Given text:
────────────────────

While in the past your market may not have been these venues, in today’s environment, it may be necessary to start doing these types of shows.  With the exception of the enormous shows, these venues normally have a very low exhibitors cost and can get decent attendance. Many publications are saying that local show attendances are up because people still like to go out and can’t travel as far as they used to. In addition it provide a market for products the larger retailers just do not offer.

These shows also offer the added benefit of getting close to retail cost for your candle. Normally cash or credit cards are provided and you can gain valuable information from the face to face contact with your customers.

Check with the coordinators of these events and find out if they need door prizes. Use this as an opportunity to send candles from orders that were cancelled or overrun. The show organizers will love the door prizes and you can get some publicity from donating the candles. 

The more you can cater your candles to these events the more success you are likely to have. For example if it is a Strawberry Festival, be sure to have your predominate candles scented with all of your strawberry fragrances. If the event is historic in nature, try offering beeswax candles or tapers and other colonial type candles.   

While at the show be sure not to bury yourself behind the counter, be out in front and be ready to answer any questions your customers may have on the product. As tough as it can be for many of us to take time to strike up a pleasant conversation with people passing by, you never know what you may learn. Offer a drawing with a nice prize at the end of the show and have people sign up for the prize. Depending on how you market your candles, capture either the entrant's email address or mailing address (be sure to check out our February 09 issue on Database Marketing for more on this subject).

────────────────────

Data section:
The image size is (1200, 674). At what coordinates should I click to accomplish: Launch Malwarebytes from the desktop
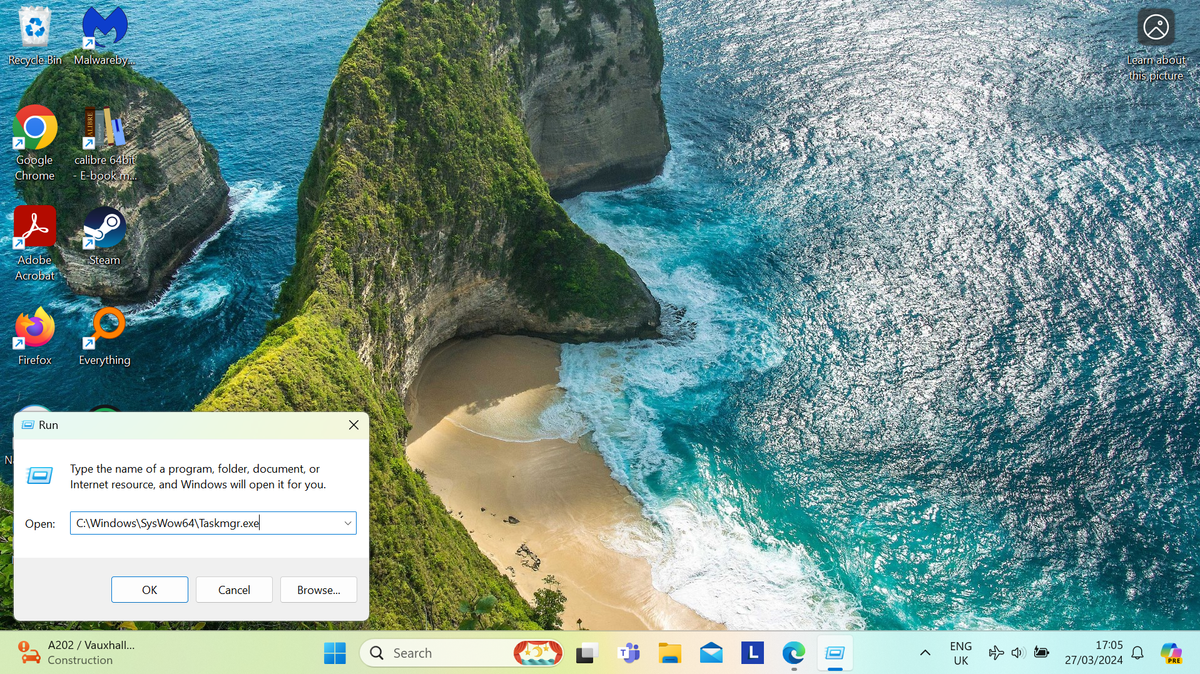(101, 27)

────────────────────

Short problem A:
In the text on selling candles at local shows, what kinds of candles should a seller offer if the event is historic?
Short problem B:
Extend the text on selling candles at local shows, picking up right after its final sentence.

Task result A:
Beeswax candles or tapers and other colonial-type candles.

Task result B:
Many towns have “Market Days” where they set up an outside area on a regular basis during the summer months and merchants bring home grown products, hand made products and other summer needs.  Be sure to bring some unique candles that may not be found in the traditional retail store.

Avoid Margin Drain in Candle Making (Part 2)

by Chandler 10. March 2010 00:11

In this entry, we are going to highlight the remaining four tips highlighting area's that could become a margin drain without careful examination so that you are sure to maximize your income.

Set the Right Sales Price
Setting the proper price for your candle might be one of the most difficult tasks in candle making.  There are many issues which must be considered.   Naturally we would all like to sell at the highest price but your target audience might not be willing to pay that price.  On the other side there are consumers who feel if you sell the candle too inexpensively there is something wrong with the product.  For initial guidance on developing your prices be sure to check out our June 2007 Englightner.   Some important considerations must be what is your competitor selling the product for?  What is the target audience that your candles are being sold in?  Can you offer some products at a lower margin in hopes that they buy the higher priced items to go along with their candle purchase.   Depending on the market you are selling at you can also run “specials” in that people like to feel like that are getting value in the product.   

Save on Shipping Products
It is always best to try and minimize the number of shipments you make especially when it comes to ordering wax.   Shipping one case each week is much more expensive then 4 cases at one time. Combining additional fragrances you may need later can result in substantial savings.   Also when you can ship by common carrier be sure to “load” as much as possible on the skid.  Many carriers charge flat rates for a skid so the rate is the same if you shipped 500 pounds or 2,000.  Be sure you have all of your products shipped together if you using a common carrier.  

Use Everything
It seems no matter how you do things you will end up with something extra in wax, fragrance and even color. Use your extra wax to make tea lights, fire starters or even tarts. If you have just a little bit of fragrance maybe have a bottle that you start collecting the fragrance.  Have one for all of your florals that you can then call bouquet of flowers. For home baked goods maybe call it Granny’s Kitchen.  Do not discard any of your extra raw materials. They all have some value when put into a finished good. Even if you possibly cannot sell giving them out will get you the attention of someone.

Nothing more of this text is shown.